A stream formatter processes the LLM's output token-by-token in real time, deciding what to show the user and what to hide.

Why you need one

When the LLM outputs raw text, it may include:

  • <think> / </think> tags (reasoning blocks)
  • [TOOL_CALL]...[/TOOL_CALL] blocks (raw tool call JSON)

These are useful for the machine but noisy for humans. The formatter strips or replaces them before the text reaches the user.

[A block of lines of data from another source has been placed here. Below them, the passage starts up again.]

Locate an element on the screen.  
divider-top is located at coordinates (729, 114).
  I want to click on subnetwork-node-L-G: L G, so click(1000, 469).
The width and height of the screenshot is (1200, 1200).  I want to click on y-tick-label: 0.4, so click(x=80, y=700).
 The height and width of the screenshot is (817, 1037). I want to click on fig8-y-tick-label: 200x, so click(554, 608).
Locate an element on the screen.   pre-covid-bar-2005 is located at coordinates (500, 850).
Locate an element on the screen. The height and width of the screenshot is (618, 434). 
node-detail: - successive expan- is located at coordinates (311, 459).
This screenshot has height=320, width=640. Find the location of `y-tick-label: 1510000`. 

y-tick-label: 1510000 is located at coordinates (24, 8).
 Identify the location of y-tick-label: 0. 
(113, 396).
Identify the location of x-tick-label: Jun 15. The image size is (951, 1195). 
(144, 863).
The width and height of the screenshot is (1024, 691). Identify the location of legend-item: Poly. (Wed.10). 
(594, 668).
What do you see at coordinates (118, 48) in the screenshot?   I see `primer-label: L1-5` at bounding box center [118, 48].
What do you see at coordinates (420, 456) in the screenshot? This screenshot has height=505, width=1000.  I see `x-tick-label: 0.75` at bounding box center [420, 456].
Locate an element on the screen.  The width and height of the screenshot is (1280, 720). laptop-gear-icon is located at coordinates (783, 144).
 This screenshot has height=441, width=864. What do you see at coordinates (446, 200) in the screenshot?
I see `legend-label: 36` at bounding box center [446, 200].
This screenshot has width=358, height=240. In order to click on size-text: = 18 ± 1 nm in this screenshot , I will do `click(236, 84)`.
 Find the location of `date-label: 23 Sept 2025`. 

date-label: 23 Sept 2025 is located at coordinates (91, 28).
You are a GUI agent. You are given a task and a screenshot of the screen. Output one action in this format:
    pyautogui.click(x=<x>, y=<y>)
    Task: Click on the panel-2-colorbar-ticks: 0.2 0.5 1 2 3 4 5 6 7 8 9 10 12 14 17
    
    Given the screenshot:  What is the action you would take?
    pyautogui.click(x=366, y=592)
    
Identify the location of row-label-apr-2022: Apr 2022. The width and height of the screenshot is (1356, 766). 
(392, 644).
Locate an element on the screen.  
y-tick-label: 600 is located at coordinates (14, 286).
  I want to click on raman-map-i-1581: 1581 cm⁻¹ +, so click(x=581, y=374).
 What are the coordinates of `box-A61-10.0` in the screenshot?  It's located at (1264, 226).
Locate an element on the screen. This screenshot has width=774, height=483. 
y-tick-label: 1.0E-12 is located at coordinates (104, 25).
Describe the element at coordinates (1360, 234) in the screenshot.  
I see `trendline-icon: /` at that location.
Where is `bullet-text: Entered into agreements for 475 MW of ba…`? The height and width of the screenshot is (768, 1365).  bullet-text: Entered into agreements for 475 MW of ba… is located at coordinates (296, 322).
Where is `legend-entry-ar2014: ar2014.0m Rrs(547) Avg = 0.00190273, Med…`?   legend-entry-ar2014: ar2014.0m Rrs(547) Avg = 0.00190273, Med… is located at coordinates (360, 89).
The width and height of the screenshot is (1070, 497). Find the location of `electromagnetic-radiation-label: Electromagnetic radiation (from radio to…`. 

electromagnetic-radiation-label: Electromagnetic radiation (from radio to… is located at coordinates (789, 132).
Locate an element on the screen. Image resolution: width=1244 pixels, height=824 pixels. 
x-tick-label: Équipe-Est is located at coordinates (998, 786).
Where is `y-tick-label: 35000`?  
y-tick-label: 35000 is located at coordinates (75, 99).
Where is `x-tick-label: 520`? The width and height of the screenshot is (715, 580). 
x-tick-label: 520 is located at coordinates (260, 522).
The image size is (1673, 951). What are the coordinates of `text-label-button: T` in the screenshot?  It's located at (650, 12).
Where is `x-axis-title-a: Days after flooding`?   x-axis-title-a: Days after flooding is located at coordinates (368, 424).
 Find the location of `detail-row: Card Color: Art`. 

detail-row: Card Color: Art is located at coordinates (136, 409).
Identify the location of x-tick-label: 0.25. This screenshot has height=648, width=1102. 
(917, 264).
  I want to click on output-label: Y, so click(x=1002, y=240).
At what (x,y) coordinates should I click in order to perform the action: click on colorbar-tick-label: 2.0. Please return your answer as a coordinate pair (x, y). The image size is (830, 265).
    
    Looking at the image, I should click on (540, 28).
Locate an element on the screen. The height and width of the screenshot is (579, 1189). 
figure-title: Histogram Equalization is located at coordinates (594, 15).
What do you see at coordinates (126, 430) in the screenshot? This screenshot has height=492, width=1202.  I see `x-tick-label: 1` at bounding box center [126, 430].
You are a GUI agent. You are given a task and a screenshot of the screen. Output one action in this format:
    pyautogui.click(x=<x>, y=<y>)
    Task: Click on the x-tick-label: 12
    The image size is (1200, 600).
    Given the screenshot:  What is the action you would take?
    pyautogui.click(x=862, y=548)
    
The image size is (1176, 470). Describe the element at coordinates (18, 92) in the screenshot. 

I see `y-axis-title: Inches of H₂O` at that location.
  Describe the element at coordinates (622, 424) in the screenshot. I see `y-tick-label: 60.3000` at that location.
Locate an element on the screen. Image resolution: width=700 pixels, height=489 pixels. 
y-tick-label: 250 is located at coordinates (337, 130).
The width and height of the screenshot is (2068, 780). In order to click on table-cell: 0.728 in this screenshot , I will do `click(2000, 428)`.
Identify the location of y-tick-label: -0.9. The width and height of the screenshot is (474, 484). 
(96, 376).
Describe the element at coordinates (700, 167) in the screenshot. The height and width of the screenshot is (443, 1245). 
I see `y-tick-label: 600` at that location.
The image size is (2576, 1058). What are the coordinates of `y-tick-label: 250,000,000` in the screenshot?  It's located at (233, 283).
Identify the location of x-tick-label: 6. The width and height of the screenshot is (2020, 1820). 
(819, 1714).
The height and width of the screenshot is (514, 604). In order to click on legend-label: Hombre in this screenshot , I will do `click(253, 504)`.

Default: PassthroughFormatter

By default, nothing is filtered – all text goes straight through:

rust
pub struct PassThroughFormatter;
impl StreamFormatter for PassThroughFormatter {
    fn push(&mut self, token: &str) -> String {
        token.to_string()
    }
    fn flush(&mut self) -> String {
        String::new()
    }
}

Standard formatting

rust
let agent = Agent::make(config).await?
    .with_standard_formatting();

This enables StandardStreamFormatter, which:

  1. Scans each incoming token for the tool start/end tags and think tags
  2. Buffers text within tool call blocks and suppresses it
  3. Replaces think blocks with [Thinking]:\n
  4. Labels non-tool content with [Content]:
  5. Enforces a max buffer size (8KB by default) to prevent OOM on large chunks

Example transformation:

Raw LLM output:
  Let me think about this
  <think>
  The user is asking about the weather...
  </think>
  [TOOL_CALL]{"name":"get_weather","args":{"city":"Tokyo"}}[/TOOL_CALL]
  The weather in Tokyo is...

Formatted output:
  [Thinking]:
  The user is asking about the weather...
  [Content]:
  The weather in Tokyo is...

Custom StreamFormatter

Implement the StreamFormatter trait:

rust
use ambi::types::StreamFormatter;

struct MyFormatter;

impl StreamFormatter for MyFormatter {
    fn push(&mut self, token: &str) -> String {
        // Simple: just uppercase everything
        token.to_uppercase()
    }

    fn flush(&mut self) -> String {
        String::new()
    }
}

Then inject it:

rust
let agent = Agent::make(config).await?
    .with_stream_formatter(|| Box::new(MyFormatter));

The with_stream_formatter method takes a factory closure (not an instance) because a new formatter is created per streaming request. This is important for stateful formatters that accumulate buffers.

When the formatter is called

  • In streaming mode: every LLM token chunk goes through push(), and flush() runs after the stream ends.
  • In sync mode: the full output is passed through a formatter once, but the pipeline constructs it internally from push() + flush() calls.

Buffer overflow protection

StandardStreamFormatter has a hard cap (max_buffer_size, default 8192 bytes). If the buffer exceeds it, the formatter clears itself and logs an error. This is a safety net against pathological LLM output.

Released under the Apache-2.0 License.